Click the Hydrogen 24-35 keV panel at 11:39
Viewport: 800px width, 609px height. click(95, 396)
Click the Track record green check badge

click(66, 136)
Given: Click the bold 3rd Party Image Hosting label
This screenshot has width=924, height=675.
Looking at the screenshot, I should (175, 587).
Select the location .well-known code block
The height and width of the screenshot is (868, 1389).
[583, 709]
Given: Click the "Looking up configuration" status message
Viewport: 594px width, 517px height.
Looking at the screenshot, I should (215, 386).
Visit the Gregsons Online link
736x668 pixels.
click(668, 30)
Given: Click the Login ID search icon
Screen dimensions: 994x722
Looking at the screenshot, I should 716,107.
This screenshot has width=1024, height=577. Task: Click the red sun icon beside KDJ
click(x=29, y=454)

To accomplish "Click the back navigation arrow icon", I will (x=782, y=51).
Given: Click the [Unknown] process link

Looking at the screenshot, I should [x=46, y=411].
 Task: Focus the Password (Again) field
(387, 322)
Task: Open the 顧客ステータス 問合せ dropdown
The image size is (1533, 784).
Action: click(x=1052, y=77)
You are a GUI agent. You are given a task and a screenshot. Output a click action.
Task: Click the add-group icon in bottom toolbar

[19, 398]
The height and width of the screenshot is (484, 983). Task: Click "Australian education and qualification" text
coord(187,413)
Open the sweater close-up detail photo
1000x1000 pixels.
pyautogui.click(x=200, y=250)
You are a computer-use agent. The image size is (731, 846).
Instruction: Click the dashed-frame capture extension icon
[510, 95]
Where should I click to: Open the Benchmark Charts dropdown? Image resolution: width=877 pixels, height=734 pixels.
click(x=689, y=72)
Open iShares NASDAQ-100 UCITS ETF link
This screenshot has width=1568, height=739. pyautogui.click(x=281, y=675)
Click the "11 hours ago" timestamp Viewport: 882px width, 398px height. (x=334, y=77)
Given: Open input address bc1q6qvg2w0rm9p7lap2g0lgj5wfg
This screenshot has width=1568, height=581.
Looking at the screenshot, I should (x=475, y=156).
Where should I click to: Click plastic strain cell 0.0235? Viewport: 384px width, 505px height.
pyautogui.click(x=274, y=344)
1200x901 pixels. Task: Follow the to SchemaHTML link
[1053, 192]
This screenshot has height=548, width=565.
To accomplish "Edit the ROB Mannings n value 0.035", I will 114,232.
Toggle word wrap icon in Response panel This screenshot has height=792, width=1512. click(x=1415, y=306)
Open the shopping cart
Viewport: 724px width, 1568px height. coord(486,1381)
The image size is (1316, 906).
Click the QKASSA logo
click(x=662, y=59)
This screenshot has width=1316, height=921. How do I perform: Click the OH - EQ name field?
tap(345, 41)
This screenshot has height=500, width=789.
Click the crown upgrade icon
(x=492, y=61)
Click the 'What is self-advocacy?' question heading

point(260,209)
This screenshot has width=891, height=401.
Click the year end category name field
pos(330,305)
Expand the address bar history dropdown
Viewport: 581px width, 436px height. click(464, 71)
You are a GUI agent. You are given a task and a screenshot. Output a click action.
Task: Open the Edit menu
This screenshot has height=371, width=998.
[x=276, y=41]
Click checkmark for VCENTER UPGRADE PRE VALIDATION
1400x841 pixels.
========================================
» **TASK TO COMPLETE**
The response should be every record above restated exactly.

» **ANSWER FOR THE TASK**
Click the Hydrogen 24-35 keV panel at 11:39
Viewport: 800px width, 609px height. click(95, 396)
Click the Track record green check badge

click(66, 136)
Given: Click the bold 3rd Party Image Hosting label
This screenshot has width=924, height=675.
Looking at the screenshot, I should (175, 587).
Select the location .well-known code block
The height and width of the screenshot is (868, 1389).
[583, 709]
Given: Click the "Looking up configuration" status message
Viewport: 594px width, 517px height.
Looking at the screenshot, I should (215, 386).
Visit the Gregsons Online link
736x668 pixels.
click(668, 30)
Given: Click the Login ID search icon
Screen dimensions: 994x722
Looking at the screenshot, I should 716,107.
This screenshot has width=1024, height=577. Task: Click the red sun icon beside KDJ
click(x=29, y=454)

To accomplish "Click the back navigation arrow icon", I will (x=782, y=51).
Given: Click the [Unknown] process link

Looking at the screenshot, I should [x=46, y=411].
 Task: Focus the Password (Again) field
(387, 322)
Task: Open the 顧客ステータス 問合せ dropdown
The image size is (1533, 784).
Action: click(x=1052, y=77)
You are a GUI agent. You are given a task and a screenshot. Output a click action.
Task: Click the add-group icon in bottom toolbar

[19, 398]
The height and width of the screenshot is (484, 983). Task: Click "Australian education and qualification" text
coord(187,413)
Open the sweater close-up detail photo
1000x1000 pixels.
pyautogui.click(x=200, y=250)
You are a computer-use agent. The image size is (731, 846).
Instruction: Click the dashed-frame capture extension icon
[510, 95]
Where should I click to: Open the Benchmark Charts dropdown? Image resolution: width=877 pixels, height=734 pixels.
click(x=689, y=72)
Open iShares NASDAQ-100 UCITS ETF link
This screenshot has width=1568, height=739. pyautogui.click(x=281, y=675)
Click the "11 hours ago" timestamp Viewport: 882px width, 398px height. (x=334, y=77)
Given: Open input address bc1q6qvg2w0rm9p7lap2g0lgj5wfg
This screenshot has width=1568, height=581.
Looking at the screenshot, I should (x=475, y=156).
Where should I click to: Click plastic strain cell 0.0235? Viewport: 384px width, 505px height.
pyautogui.click(x=274, y=344)
1200x901 pixels. Task: Follow the to SchemaHTML link
[1053, 192]
This screenshot has height=548, width=565.
To accomplish "Edit the ROB Mannings n value 0.035", I will 114,232.
Toggle word wrap icon in Response panel This screenshot has height=792, width=1512. click(x=1415, y=306)
Open the shopping cart
Viewport: 724px width, 1568px height. coord(486,1381)
The image size is (1316, 906).
Click the QKASSA logo
click(x=662, y=59)
This screenshot has width=1316, height=921. How do I perform: Click the OH - EQ name field?
tap(345, 41)
This screenshot has height=500, width=789.
Click the crown upgrade icon
(x=492, y=61)
Click the 'What is self-advocacy?' question heading

point(260,209)
This screenshot has width=891, height=401.
Click the year end category name field
pos(330,305)
Expand the address bar history dropdown
Viewport: 581px width, 436px height. click(464, 71)
You are a GUI agent. You are given a task and a screenshot. Output a click action.
Task: Open the Edit menu
This screenshot has height=371, width=998.
[x=276, y=41]
Click checkmark for VCENTER UPGRADE PRE VALIDATION
1400x841 pixels.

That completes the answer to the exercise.